Saturday's Times front-page splash sees Ed Miliband attacked for "snubbing" party donors - because only one of the ten new Labour peers had been a party donor, Sir Gulam Noon.

The newspaper's report says that Gordon Brown was considering offering working peerages to more party donors - Nigel Doughty, Sir Ronald Cohen and fundraiser Jon Mendelsohn - but that Miliband decided not to make those nominations.


Another senior party figure said: “These people have brought millions of pounds into the party and it’s no use being idealistic about it. We need the money.”

...
A spokeswoman said yesterday that the decision over working peers was another indication of how “Generation Ed will do things differently”. She added: “Ed is his own man. He was under no obligation to pick people who Gordon had, or had not, signalled would get peerages.”



David Cameron faces the more traditional criticism - having ennobled several Tory donors. The new Tory list included Robert Edmiston, whose nomination has previously been rejected in 2005. The Daily Telegraph reports this related to questions over his tax affairs. The right-of-centre newspaper calls the 'controversial "front" organisation the Midlands Industrial Council', because it funds party activity in a way which allows the identity of donors to be kept secret.

The Independent's Saturday editorial criticises the persistent correlation between cash and honours.
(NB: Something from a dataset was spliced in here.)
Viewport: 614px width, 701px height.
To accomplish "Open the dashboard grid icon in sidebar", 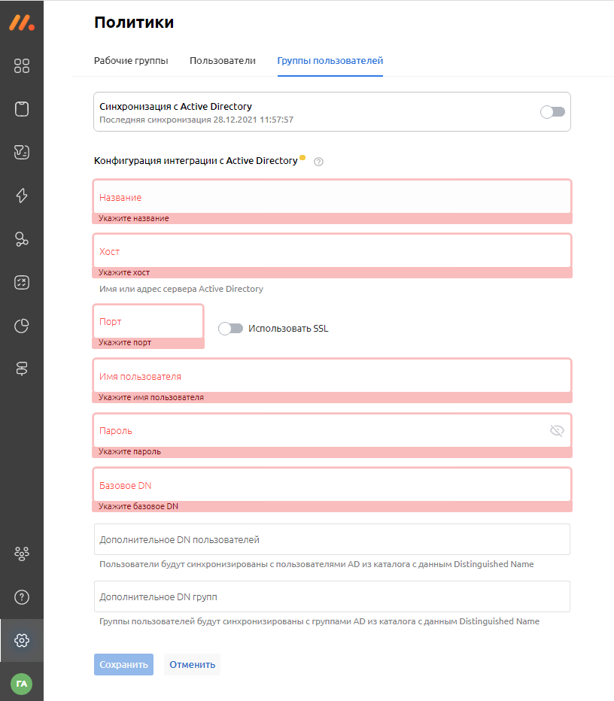I will (22, 66).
This is not an open and shut point. There are certainly some who donate to political parties who are legitimate choices as working peers. (Some of the Tory appointments - such as Tory party fundraiser and co-chairman, Andrew Feldman, a long-standing Cameron friend - reflect political activism, and so are not out of the ordinary for working peerages on behalf of a party). At least some political donors have brought particular policy expertise to government. David Sainsbury, for example, was hailed as the scientists' science minister after eight years which transformed the funding and profile within government of British science.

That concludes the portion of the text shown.